Joel Matthew Naughton (born 27 August 1986) is an Australian catcher for the Brisbane Bandits.

==Professional career==

===Philadelphia Phillies===
Naughton made his professional debut in 2005 with the Rookie-Level Gulf Coast League Phillies. He batted .275 with three doubles, one home run and 11 RBIs in 29 games.

In 2006 Naughton spent the season with Class-A Short-Season Batavia Muckdogs. He hit safely in 19 of 23 games from 17 July to 26 August.

He spent the 2007 season with Class-A Lakewood BlueClaws. He hit safely in his first seven games of the season going 9-for-23. He also hit safely in nine straight games from 30 June to 15 July batting .351.

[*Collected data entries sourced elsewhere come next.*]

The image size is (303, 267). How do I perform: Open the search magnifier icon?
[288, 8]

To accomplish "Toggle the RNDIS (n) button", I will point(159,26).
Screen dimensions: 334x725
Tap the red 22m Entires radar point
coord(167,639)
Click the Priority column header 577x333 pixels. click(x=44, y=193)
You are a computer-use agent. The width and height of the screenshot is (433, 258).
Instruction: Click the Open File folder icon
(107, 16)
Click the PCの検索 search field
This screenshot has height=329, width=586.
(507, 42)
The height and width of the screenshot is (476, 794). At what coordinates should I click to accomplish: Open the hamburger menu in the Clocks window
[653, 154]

Naughton spent the season with Class-A Lakewood. He was named a South Atlantic League midseason All-Star. He ended the season hitting safely in six straight games going 13-for-26. Naughton had 19 multi-hit games, including four with three-plus hits. He also hit .307 with 12 RBIs in the seventh inning or later.

With the Class-A Advanced Clearwater Threshers in 2009 he hit .240 with seven home runs 37 RBIs in 82 games. In 2010, he made a fa improved .308 with the Threshers, slugging .429. However, Joel was hampered by an arm injury towards the end of the season and although he debuted for the Brisbane Bandits in the Australian Baseball League on 11 November, he only played four more games as he underwent surgery to be fit for the 2011 spring training.

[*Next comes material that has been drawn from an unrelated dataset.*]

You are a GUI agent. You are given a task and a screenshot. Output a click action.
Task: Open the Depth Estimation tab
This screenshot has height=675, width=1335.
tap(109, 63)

He played in 2011 spring training for the Phillies and delivered a game-winning hit in one of the games. He was promoted briefly to AAA in May then was returned to High A. He requested his release and left the Phillies on 13 June 2011.

==Personal life==
Joel was a graduated from Grace Lutheran College in 2003 and played for the Pine Hills Lightning in the Greater Brisbane League.